- [Passage given]:

────────────────

LinuxQuestions.org
Help answer threads with 0 replies.
Home Forums Tutorials Articles Register
Go Back   LinuxQuestions.org > Forums > Non-*NIX Forums > Programming
User Name
Password
Programming This forum is for all programming questions.
The question does not have to be directly related to Linux and any language is fair game.

Notices


Reply
  Search this Thread
Old 09-03-2008, 07:39 PM   #1
true_atlantis
Member
 
Registered: Oct 2003
Distribution: fedora cor 5 x86_64
Posts: 639

Rep: Reputation: 30
multimap with > 1 million entries = problems?


I am planning on writing an application that will have to update 'records' hundreds of times a second, that need to be accessed by a key. Any sort of DB will be too slow, I was thinking that an in memory std::multimap will work (written to a file every X time period in case of crashes).

They key to this will be a set of hex numbers (similar to a MAC address), the value will be an object that contains 2 timestamps(int), a char* and a state(one of 3 values).

-Are there any known issues when you get a std::multimap up into the millions of items?
-Does anyone else have any other suggestion on how to manage this amount of data?

Thanks.
 
Old 09-03-2008, 10:29 PM   #2
jschiwal
LQ Guru
 
Registered: Aug 2001
Location: Fargo, ND
Distribution: SuSE AMD64
Posts: 15,733

Rep: Reputation: 682Reputation: 682Reputation: 682Reputation: 682Reputation: 682Reputation: 682
IIRC, in the FLOSS (#35) interview with Brian Aker of Drizzle, he mentioned working on a memory caching server as well as drizzle. It is used in a server cluster environment.
 
Old 09-03-2008, 10:40 PM   #3
Quakeboy02
Senior Member
 
Registered: Nov 2006
Distribution: Debian Linux 11 (Bullseye)
Posts: 3,407

Rep: Reputation: 141Reputation: 141
Quote:
Originally Posted by true_atlantis View Post
I am planning on writing an application that will have to update 'records' hundreds of times a second, that need to be accessed by a key. Any sort of DB will be too slow, I was thinking that an in memory std::multimap will work (written to a file every X time period in case of crashes).

They key to this will be a set of hex numbers (similar to a MAC address), the value will be an object that contains 2 timestamps(int), a char* and a state(one of 3 values).

-Are there any known issues when you get a std::multimap up into the millions of items?
-Does anyone else have any other suggestion on how to manage this amount of data?

Thanks.

────────────────

- [Data extract]:
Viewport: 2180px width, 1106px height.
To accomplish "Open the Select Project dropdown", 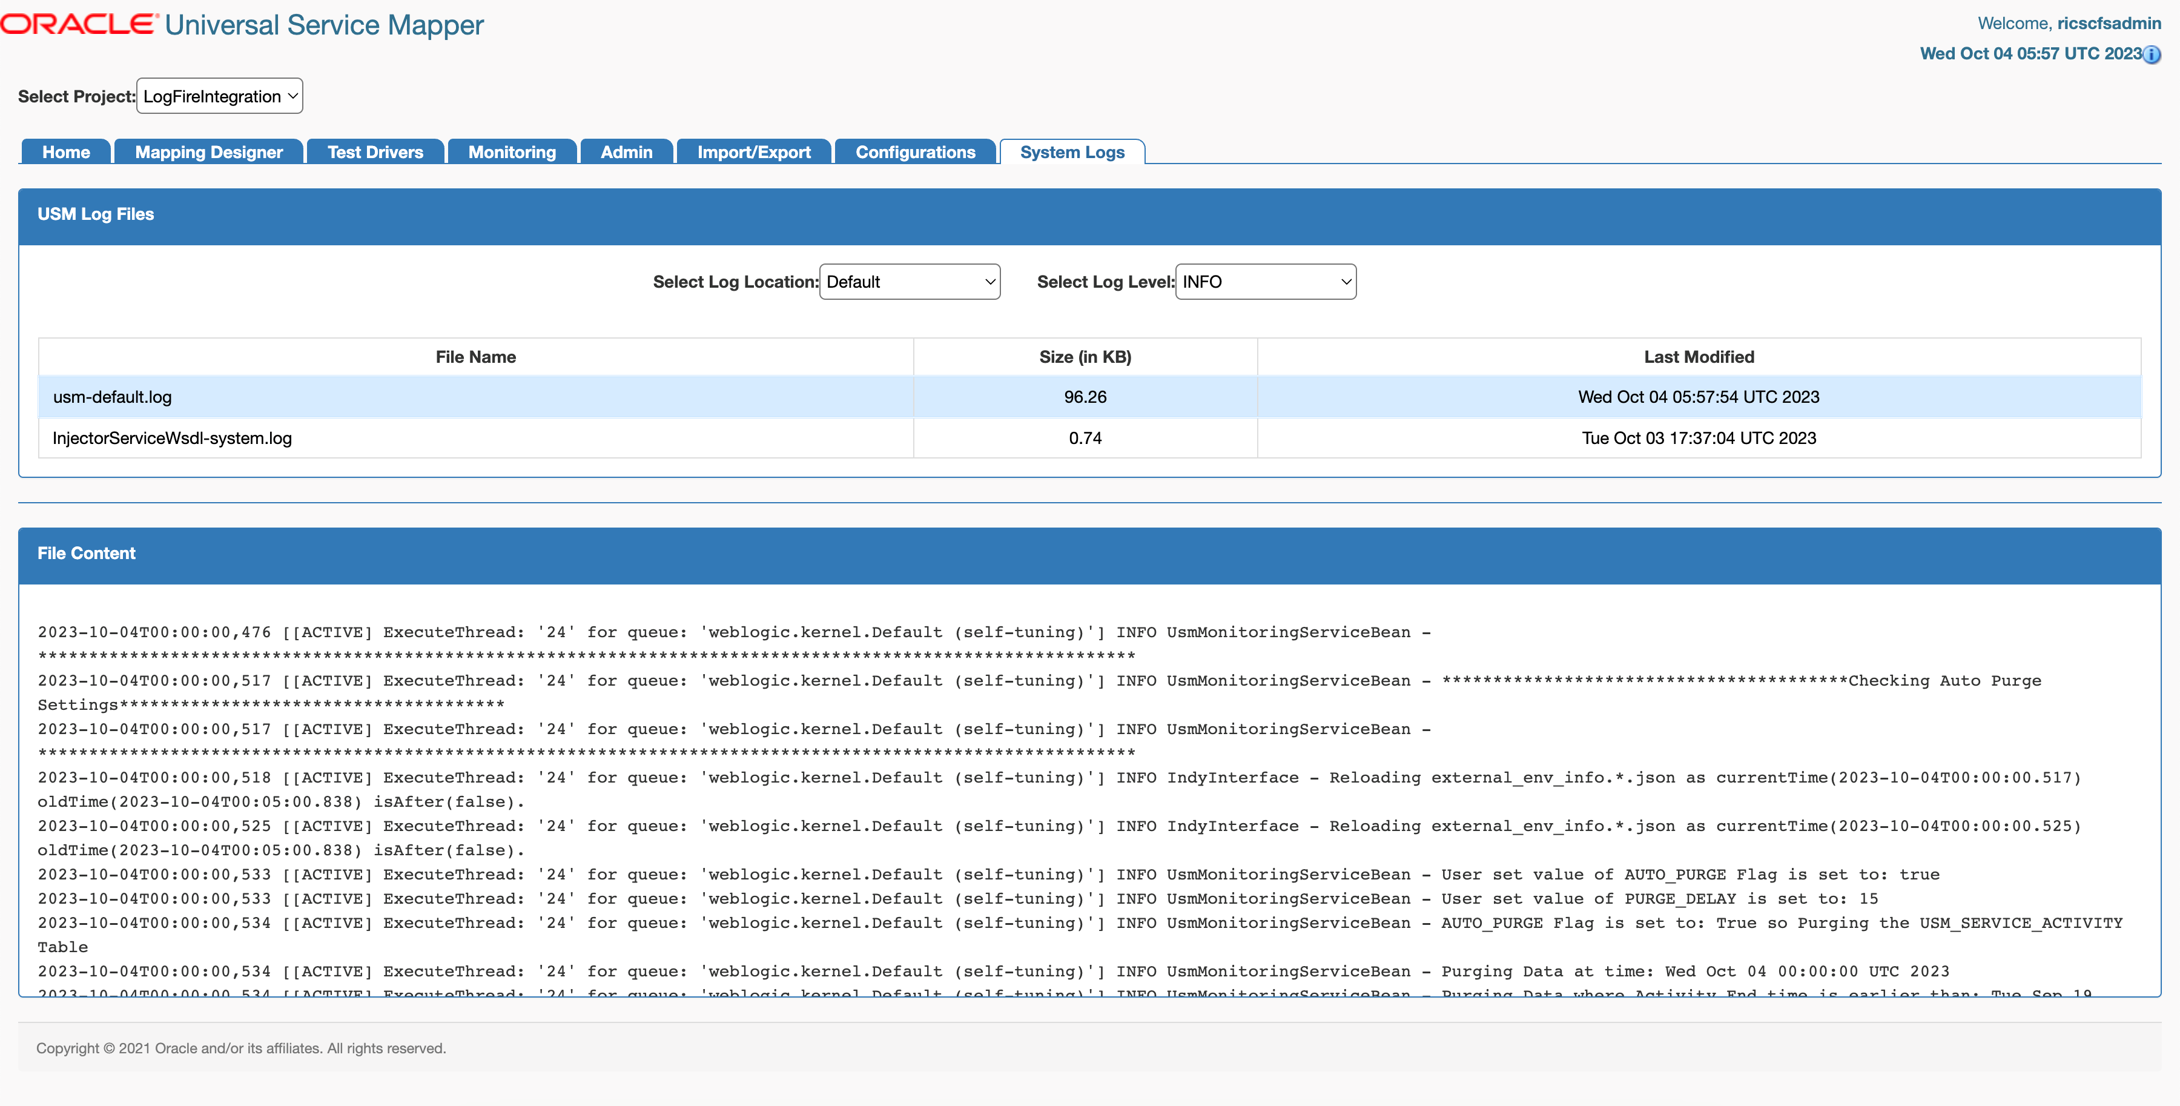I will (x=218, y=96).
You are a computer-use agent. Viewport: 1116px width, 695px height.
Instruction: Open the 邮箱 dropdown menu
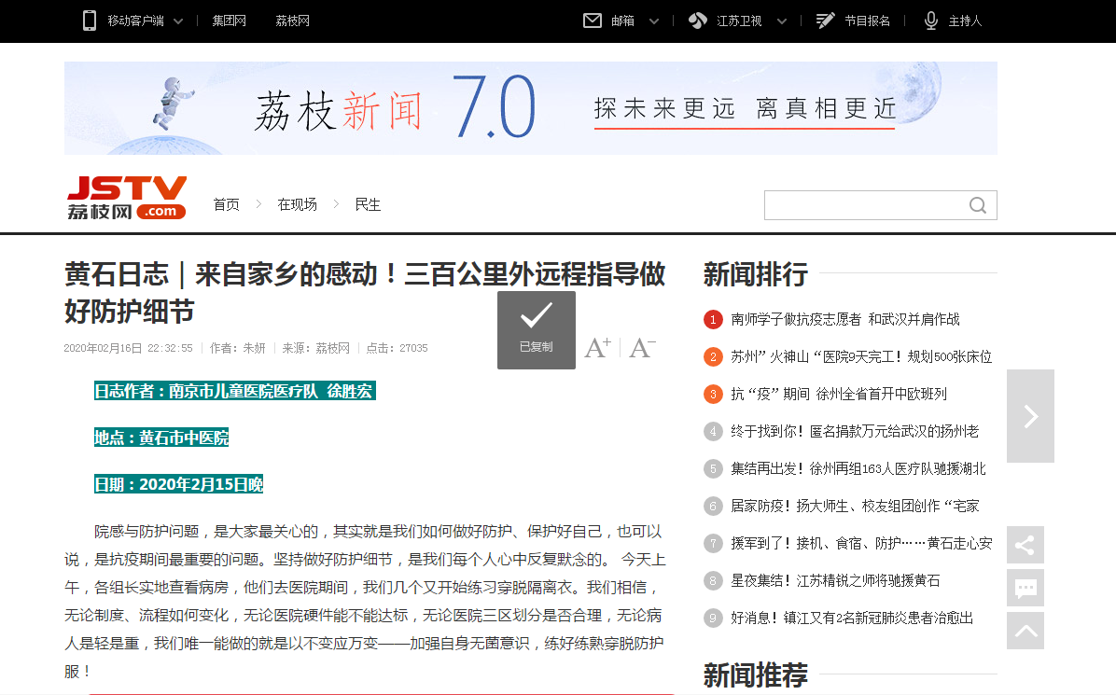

────────────────

- [Directions]:
A. Rewrite the multimap thread starting at the words "Registered: Aug 2001" and stopping after "server cluster environment.", with "in-memory cache server" in place of "memory caching server".
B. Pick up the forum thread on storing millions of entries in a std::multimap at the point where it ends, and carry it on.

- [Answers for the tasks]:
A.
Registered: Aug 2001
Location: Fargo, ND
Distribution: SuSE AMD64
Posts: 15,733

Rep: Reputation: 682Reputation: 682Reputation: 682Reputation: 682Reputation: 682Reputation: 682
IIRC, in the FLOSS (#35) interview with Brian Aker of Drizzle, he mentioned working on a in-memory cache server as well as drizzle. It is used in a server cluster environment.

B.
It doesn't seem to be an inordinate amount of data for modern computers. Here are some thoughts:

The key issue is your access key. Is the key space fully populated? If so, consider an index instead of a key. If not, consider hashing on the first x number of digits in the key or some repeating characteristic of your key. Are you sure that a regular DBMS would be too slow? Are your updates really going to be randomly distributed? Would it be better to just use a file and let Linux's file and memory caching systems do all the dirty work while you just access on record numbers?
 
Old 09-03-2008, 11:02 PM   #4
jschiwal
LQ Guru
 
Registered: Aug 2001
Location: Fargo, ND
Distribution: SuSE AMD64
Posts: 15,733

Rep: Reputation: 682Reputation: 682Reputation: 682Reputation: 682Reputation: 682Reputation: 682
It is memcached that was mentioned in the FLOSS episode.
 
Old 09-04-2008, 09:56 AM   #5
true_atlantis
Member
 
Registered: Oct 2003
Distribution: fedora cor 5 x86_64
Posts: 639

Original Poster
Rep: Reputation: 30
Quote:
Originally Posted by Quakeboy02 View Post
It doesn't seem to be an inordinate amount of data for modern computers. Here are some thoughts:

The key issue is your access key. Is the key space fully populated? If so, consider an index instead of a key. If not, consider hashing on the first x number of digits in the key or some repeating characteristic of your key. Are you sure that a regular DBMS would be too slow? Are your updates really going to be randomly distributed? Would it be better to just use a file and let Linux's file and memory caching systems do all the dirty work while you just access on record numbers?
They key space is not fully populated, and will be distributed randomly.

The other though was using a filesystem, the only downfall would be read/write time. Do you have any experience, or know on how fast that can be done?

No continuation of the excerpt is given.